What this book shows you, regardless of the subjective tinge the author may have imposed on the characters in question, is the mystery of the workings of the heart. Ettinger sketches a portrait of a woman in love but not just any woman, but a woman of exceptional intelligence, expansive soul, and loyalty -- to her own ideals of friendship. Cloying speculations concerning the psychological causes -- childhood traumas, etc -- that may have led these two individuals to live and love the way they did are left out and the book is the more elegant and tactful for it.
To call Arendt a naif for the way she allowed herself to be "abused over and over again" would be to admit to total lack of understanding of the very nature of love. Arendt shows over and over her desire, need, psychosis -- choose your favorite term -- to forgive a man who in many ways was unforgiveable. Love does that.

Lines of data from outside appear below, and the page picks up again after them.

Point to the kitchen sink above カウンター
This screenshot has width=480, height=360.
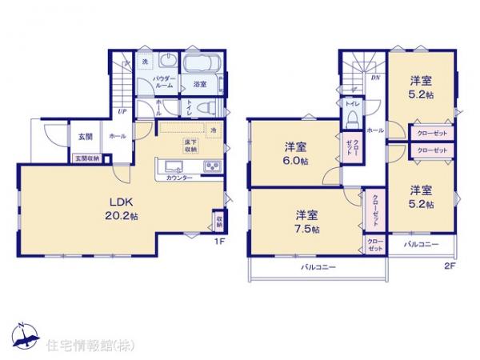[x=176, y=167]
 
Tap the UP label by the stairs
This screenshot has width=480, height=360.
[x=122, y=112]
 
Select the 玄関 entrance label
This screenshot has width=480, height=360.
[x=86, y=137]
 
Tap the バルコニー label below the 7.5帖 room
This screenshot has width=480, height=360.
[x=318, y=266]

In this double portrait of two people who happened to be academic thinkers, some 50 years is rendered as if it were a day. Heidegger comes off here as a man not above the sort of pettiness and calculation you and I lapse into occasionally, while Arendt is portrayed, without forcing any evidence to this purpose, as the kind of woman who could leave behind a legacy of not only of thinking but also of loving in the grand style. Great and important as Heidegger may be in the history of western philosophy, he may, alas, very well have been one of those gnomish professors we've all come across in our lives: brilliant and thus all the more annoying when they put their intelligence and intellect in the service of self-serving calculation. This book, written in clear prose and balance, confirms the disturbing (and disappointing) fact character and thought are not always equally winged.
Forget the names of the characters involved. Read it as a document of a love that would have made a great B&W movie as well, with the late Ingrid Bergman as Arendt, and Mickey Rooney as Heidegger.